Records from a data source
- - -

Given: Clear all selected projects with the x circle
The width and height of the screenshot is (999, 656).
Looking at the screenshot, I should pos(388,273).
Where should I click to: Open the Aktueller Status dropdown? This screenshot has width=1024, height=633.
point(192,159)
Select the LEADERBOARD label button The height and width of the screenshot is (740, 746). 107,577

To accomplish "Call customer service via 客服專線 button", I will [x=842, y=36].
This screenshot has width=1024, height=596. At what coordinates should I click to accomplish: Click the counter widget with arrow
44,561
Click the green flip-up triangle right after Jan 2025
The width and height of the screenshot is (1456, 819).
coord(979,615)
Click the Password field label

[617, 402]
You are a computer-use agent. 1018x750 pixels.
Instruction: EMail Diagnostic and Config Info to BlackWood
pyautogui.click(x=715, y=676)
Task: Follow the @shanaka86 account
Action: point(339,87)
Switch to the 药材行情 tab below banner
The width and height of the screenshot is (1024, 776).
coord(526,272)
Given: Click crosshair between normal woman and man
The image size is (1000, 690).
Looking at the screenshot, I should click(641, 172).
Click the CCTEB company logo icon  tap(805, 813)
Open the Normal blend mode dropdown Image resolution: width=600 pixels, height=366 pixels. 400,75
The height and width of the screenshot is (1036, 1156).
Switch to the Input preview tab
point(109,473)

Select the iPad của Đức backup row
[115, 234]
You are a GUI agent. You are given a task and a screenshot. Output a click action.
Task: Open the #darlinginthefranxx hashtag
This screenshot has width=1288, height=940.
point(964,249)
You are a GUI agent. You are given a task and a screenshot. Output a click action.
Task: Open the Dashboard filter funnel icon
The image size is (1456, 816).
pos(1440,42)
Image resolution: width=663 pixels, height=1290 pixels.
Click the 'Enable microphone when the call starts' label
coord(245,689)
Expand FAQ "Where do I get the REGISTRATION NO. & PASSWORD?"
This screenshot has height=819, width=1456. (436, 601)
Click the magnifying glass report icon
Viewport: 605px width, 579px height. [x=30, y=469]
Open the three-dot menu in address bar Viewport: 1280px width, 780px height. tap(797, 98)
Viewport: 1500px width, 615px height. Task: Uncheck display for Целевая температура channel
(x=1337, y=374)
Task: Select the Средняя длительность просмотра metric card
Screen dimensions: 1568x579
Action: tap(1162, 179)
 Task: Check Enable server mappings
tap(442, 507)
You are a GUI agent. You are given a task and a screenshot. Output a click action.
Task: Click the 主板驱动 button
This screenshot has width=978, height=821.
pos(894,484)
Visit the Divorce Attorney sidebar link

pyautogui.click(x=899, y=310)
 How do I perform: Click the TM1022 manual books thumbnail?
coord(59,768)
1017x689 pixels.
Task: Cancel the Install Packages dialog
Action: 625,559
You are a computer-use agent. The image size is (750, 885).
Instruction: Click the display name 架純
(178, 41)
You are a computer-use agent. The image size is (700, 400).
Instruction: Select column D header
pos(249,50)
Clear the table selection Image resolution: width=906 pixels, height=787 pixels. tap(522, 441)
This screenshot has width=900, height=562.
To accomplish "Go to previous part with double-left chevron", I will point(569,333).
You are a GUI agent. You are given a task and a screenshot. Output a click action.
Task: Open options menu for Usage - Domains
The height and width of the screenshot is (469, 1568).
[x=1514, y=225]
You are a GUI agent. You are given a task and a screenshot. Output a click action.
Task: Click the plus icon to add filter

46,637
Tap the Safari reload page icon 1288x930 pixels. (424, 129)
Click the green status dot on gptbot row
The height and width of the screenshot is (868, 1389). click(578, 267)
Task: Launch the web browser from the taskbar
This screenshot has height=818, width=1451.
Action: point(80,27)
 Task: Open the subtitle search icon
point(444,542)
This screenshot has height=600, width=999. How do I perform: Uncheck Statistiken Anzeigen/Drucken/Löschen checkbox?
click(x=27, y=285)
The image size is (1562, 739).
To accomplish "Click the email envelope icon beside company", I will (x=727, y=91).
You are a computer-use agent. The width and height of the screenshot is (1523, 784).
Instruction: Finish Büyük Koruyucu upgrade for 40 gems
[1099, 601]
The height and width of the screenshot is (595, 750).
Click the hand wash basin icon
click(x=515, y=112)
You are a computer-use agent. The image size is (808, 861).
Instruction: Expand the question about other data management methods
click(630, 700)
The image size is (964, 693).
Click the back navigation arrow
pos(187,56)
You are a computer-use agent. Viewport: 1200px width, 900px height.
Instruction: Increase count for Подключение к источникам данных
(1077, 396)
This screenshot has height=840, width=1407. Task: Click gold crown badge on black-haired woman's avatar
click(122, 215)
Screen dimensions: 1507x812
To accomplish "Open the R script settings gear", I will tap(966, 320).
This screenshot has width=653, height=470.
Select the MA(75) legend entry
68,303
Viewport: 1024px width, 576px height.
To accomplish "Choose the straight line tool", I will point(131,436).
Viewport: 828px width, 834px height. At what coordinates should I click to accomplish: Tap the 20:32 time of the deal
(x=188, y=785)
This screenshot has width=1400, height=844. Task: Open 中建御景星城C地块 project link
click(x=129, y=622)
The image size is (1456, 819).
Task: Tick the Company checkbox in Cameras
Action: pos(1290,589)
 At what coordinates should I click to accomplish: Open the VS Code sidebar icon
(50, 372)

- - -

- STATED GOAL -
Please edit the records by replacing "The width and height of the screenshot is" with "The screenshot dimensions are" wherever it occurs, and keep everything else unchanged.

- OUTPUT -
Given: Clear all selected projects with the x circle
The screenshot dimensions are (999, 656).
Looking at the screenshot, I should pos(388,273).
Where should I click to: Open the Aktueller Status dropdown? This screenshot has width=1024, height=633.
point(192,159)
Select the LEADERBOARD label button The height and width of the screenshot is (740, 746). 107,577

To accomplish "Call customer service via 客服專線 button", I will [x=842, y=36].
This screenshot has width=1024, height=596. At what coordinates should I click to accomplish: Click the counter widget with arrow
44,561
Click the green flip-up triangle right after Jan 2025
The screenshot dimensions are (1456, 819).
coord(979,615)
Click the Password field label

[617, 402]
You are a computer-use agent. 1018x750 pixels.
Instruction: EMail Diagnostic and Config Info to BlackWood
pyautogui.click(x=715, y=676)
Task: Follow the @shanaka86 account
Action: point(339,87)
Switch to the 药材行情 tab below banner
The screenshot dimensions are (1024, 776).
coord(526,272)
Given: Click crosshair between normal woman and man
The image size is (1000, 690).
Looking at the screenshot, I should click(641, 172).
Click the CCTEB company logo icon  tap(805, 813)
Open the Normal blend mode dropdown Image resolution: width=600 pixels, height=366 pixels. 400,75
The height and width of the screenshot is (1036, 1156).
Switch to the Input preview tab
point(109,473)

Select the iPad của Đức backup row
[115, 234]
You are a GUI agent. You are given a task and a screenshot. Output a click action.
Task: Open the #darlinginthefranxx hashtag
This screenshot has width=1288, height=940.
point(964,249)
You are a GUI agent. You are given a task and a screenshot. Output a click action.
Task: Open the Dashboard filter funnel icon
The image size is (1456, 816).
pos(1440,42)
Image resolution: width=663 pixels, height=1290 pixels.
Click the 'Enable microphone when the call starts' label
coord(245,689)
Expand FAQ "Where do I get the REGISTRATION NO. & PASSWORD?"
This screenshot has height=819, width=1456. (436, 601)
Click the magnifying glass report icon
Viewport: 605px width, 579px height. [x=30, y=469]
Open the three-dot menu in address bar Viewport: 1280px width, 780px height. tap(797, 98)
Viewport: 1500px width, 615px height. Task: Uncheck display for Целевая температура channel
(x=1337, y=374)
Task: Select the Средняя длительность просмотра metric card
Screen dimensions: 1568x579
Action: tap(1162, 179)
 Task: Check Enable server mappings
tap(442, 507)
You are a GUI agent. You are given a task and a screenshot. Output a click action.
Task: Click the 主板驱动 button
This screenshot has width=978, height=821.
pos(894,484)
Visit the Divorce Attorney sidebar link

pyautogui.click(x=899, y=310)
 How do I perform: Click the TM1022 manual books thumbnail?
coord(59,768)
1017x689 pixels.
Task: Cancel the Install Packages dialog
Action: 625,559
You are a computer-use agent. The image size is (750, 885).
Instruction: Click the display name 架純
(178, 41)
You are a computer-use agent. The image size is (700, 400).
Instruction: Select column D header
pos(249,50)
Clear the table selection Image resolution: width=906 pixels, height=787 pixels. tap(522, 441)
This screenshot has width=900, height=562.
To accomplish "Go to previous part with double-left chevron", I will point(569,333).
You are a GUI agent. You are given a task and a screenshot. Output a click action.
Task: Open options menu for Usage - Domains
The height and width of the screenshot is (469, 1568).
[x=1514, y=225]
You are a GUI agent. You are given a task and a screenshot. Output a click action.
Task: Click the plus icon to add filter

46,637
Tap the Safari reload page icon 1288x930 pixels. (424, 129)
Click the green status dot on gptbot row
The height and width of the screenshot is (868, 1389). click(578, 267)
Task: Launch the web browser from the taskbar
This screenshot has height=818, width=1451.
Action: point(80,27)
 Task: Open the subtitle search icon
point(444,542)
This screenshot has height=600, width=999. How do I perform: Uncheck Statistiken Anzeigen/Drucken/Löschen checkbox?
click(x=27, y=285)
The image size is (1562, 739).
To accomplish "Click the email envelope icon beside company", I will (x=727, y=91).
You are a computer-use agent. The screenshot dimensions are (1523, 784).
Instruction: Finish Büyük Koruyucu upgrade for 40 gems
[1099, 601]
The height and width of the screenshot is (595, 750).
Click the hand wash basin icon
click(x=515, y=112)
You are a computer-use agent. The image size is (808, 861).
Instruction: Expand the question about other data management methods
click(630, 700)
The image size is (964, 693).
Click the back navigation arrow
pos(187,56)
You are a computer-use agent. Viewport: 1200px width, 900px height.
Instruction: Increase count for Подключение к источникам данных
(1077, 396)
This screenshot has height=840, width=1407. Task: Click gold crown badge on black-haired woman's avatar
click(122, 215)
Screen dimensions: 1507x812
To accomplish "Open the R script settings gear", I will tap(966, 320).
This screenshot has width=653, height=470.
Select the MA(75) legend entry
68,303
Viewport: 1024px width, 576px height.
To accomplish "Choose the straight line tool", I will point(131,436).
Viewport: 828px width, 834px height. At what coordinates should I click to accomplish: Tap the 20:32 time of the deal
(x=188, y=785)
This screenshot has width=1400, height=844. Task: Open 中建御景星城C地块 project link
click(x=129, y=622)
The image size is (1456, 819).
Task: Tick the Company checkbox in Cameras
Action: pos(1290,589)
 At what coordinates should I click to accomplish: Open the VS Code sidebar icon
(50, 372)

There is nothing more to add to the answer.